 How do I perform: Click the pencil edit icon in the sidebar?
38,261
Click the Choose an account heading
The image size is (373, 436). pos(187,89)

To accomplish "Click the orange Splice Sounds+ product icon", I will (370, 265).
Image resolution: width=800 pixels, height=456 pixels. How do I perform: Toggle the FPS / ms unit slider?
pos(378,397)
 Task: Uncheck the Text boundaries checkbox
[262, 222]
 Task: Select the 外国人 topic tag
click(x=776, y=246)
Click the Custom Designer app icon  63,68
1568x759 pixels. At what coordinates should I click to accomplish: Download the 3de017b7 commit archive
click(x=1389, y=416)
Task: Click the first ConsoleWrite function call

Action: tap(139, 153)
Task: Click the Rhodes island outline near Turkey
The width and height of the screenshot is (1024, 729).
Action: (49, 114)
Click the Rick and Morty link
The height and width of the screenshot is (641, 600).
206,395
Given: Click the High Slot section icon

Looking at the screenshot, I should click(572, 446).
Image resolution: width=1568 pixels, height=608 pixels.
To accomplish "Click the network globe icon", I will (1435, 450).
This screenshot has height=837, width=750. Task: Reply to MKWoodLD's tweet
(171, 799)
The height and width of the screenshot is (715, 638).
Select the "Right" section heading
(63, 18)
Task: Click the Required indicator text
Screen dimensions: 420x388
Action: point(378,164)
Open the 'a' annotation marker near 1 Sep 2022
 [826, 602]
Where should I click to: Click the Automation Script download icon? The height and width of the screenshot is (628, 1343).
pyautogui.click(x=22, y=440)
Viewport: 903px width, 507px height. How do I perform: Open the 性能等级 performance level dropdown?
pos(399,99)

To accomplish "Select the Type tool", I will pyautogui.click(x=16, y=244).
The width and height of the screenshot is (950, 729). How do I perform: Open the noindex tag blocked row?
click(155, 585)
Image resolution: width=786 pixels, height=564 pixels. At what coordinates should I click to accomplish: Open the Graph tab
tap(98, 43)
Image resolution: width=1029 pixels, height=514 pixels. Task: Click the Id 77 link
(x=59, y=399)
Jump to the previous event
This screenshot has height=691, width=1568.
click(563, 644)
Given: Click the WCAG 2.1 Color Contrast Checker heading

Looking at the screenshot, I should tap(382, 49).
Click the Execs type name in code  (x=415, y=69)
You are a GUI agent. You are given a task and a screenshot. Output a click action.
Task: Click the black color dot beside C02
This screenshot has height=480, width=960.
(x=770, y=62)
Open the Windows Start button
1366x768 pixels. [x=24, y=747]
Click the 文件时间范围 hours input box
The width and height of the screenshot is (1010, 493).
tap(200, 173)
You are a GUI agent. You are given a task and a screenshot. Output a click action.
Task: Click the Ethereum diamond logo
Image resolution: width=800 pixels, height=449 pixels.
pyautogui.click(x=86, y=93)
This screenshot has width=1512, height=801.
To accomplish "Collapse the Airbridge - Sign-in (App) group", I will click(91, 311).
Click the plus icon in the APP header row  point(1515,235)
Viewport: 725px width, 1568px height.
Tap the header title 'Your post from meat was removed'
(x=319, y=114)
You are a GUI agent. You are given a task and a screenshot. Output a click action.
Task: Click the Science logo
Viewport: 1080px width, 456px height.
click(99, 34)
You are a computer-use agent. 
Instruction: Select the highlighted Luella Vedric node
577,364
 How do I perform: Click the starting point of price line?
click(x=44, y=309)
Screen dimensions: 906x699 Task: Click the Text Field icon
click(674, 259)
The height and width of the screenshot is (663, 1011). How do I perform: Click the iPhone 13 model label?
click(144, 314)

- - -

> **Activity**: Every record above must be printed again exactly as it stands.

> **Solution to this task**:
 How do I perform: Click the pencil edit icon in the sidebar?
38,261
Click the Choose an account heading
The image size is (373, 436). pos(187,89)

To accomplish "Click the orange Splice Sounds+ product icon", I will (370, 265).
Image resolution: width=800 pixels, height=456 pixels. How do I perform: Toggle the FPS / ms unit slider?
pos(378,397)
 Task: Uncheck the Text boundaries checkbox
[262, 222]
 Task: Select the 外国人 topic tag
click(x=776, y=246)
Click the Custom Designer app icon  63,68
1568x759 pixels. At what coordinates should I click to accomplish: Download the 3de017b7 commit archive
click(x=1389, y=416)
Task: Click the first ConsoleWrite function call

Action: tap(139, 153)
Task: Click the Rhodes island outline near Turkey
The width and height of the screenshot is (1024, 729).
Action: (49, 114)
Click the Rick and Morty link
The height and width of the screenshot is (641, 600).
206,395
Given: Click the High Slot section icon

Looking at the screenshot, I should click(572, 446).
Image resolution: width=1568 pixels, height=608 pixels.
To accomplish "Click the network globe icon", I will (1435, 450).
This screenshot has height=837, width=750. Task: Reply to MKWoodLD's tweet
(171, 799)
The height and width of the screenshot is (715, 638).
Select the "Right" section heading
(63, 18)
Task: Click the Required indicator text
Screen dimensions: 420x388
Action: point(378,164)
Open the 'a' annotation marker near 1 Sep 2022
 [826, 602]
Where should I click to: Click the Automation Script download icon? The height and width of the screenshot is (628, 1343).
pyautogui.click(x=22, y=440)
Viewport: 903px width, 507px height. How do I perform: Open the 性能等级 performance level dropdown?
pos(399,99)

To accomplish "Select the Type tool", I will pyautogui.click(x=16, y=244).
The width and height of the screenshot is (950, 729). How do I perform: Open the noindex tag blocked row?
click(155, 585)
Image resolution: width=786 pixels, height=564 pixels. At what coordinates should I click to accomplish: Open the Graph tab
tap(98, 43)
Image resolution: width=1029 pixels, height=514 pixels. Task: Click the Id 77 link
(x=59, y=399)
Jump to the previous event
This screenshot has height=691, width=1568.
click(563, 644)
Given: Click the WCAG 2.1 Color Contrast Checker heading

Looking at the screenshot, I should tap(382, 49).
Click the Execs type name in code  (x=415, y=69)
You are a GUI agent. You are given a task and a screenshot. Output a click action.
Task: Click the black color dot beside C02
This screenshot has height=480, width=960.
(x=770, y=62)
Open the Windows Start button
1366x768 pixels. [x=24, y=747]
Click the 文件时间范围 hours input box
The width and height of the screenshot is (1010, 493).
tap(200, 173)
You are a GUI agent. You are given a task and a screenshot. Output a click action.
Task: Click the Ethereum diamond logo
Image resolution: width=800 pixels, height=449 pixels.
pyautogui.click(x=86, y=93)
This screenshot has width=1512, height=801.
To accomplish "Collapse the Airbridge - Sign-in (App) group", I will click(91, 311).
Click the plus icon in the APP header row  point(1515,235)
Viewport: 725px width, 1568px height.
Tap the header title 'Your post from meat was removed'
(x=319, y=114)
You are a GUI agent. You are given a task and a screenshot. Output a click action.
Task: Click the Science logo
Viewport: 1080px width, 456px height.
click(99, 34)
You are a computer-use agent. 
Instruction: Select the highlighted Luella Vedric node
577,364
 How do I perform: Click the starting point of price line?
click(x=44, y=309)
Screen dimensions: 906x699 Task: Click the Text Field icon
click(674, 259)
The height and width of the screenshot is (663, 1011). How do I perform: Click the iPhone 13 model label?
click(144, 314)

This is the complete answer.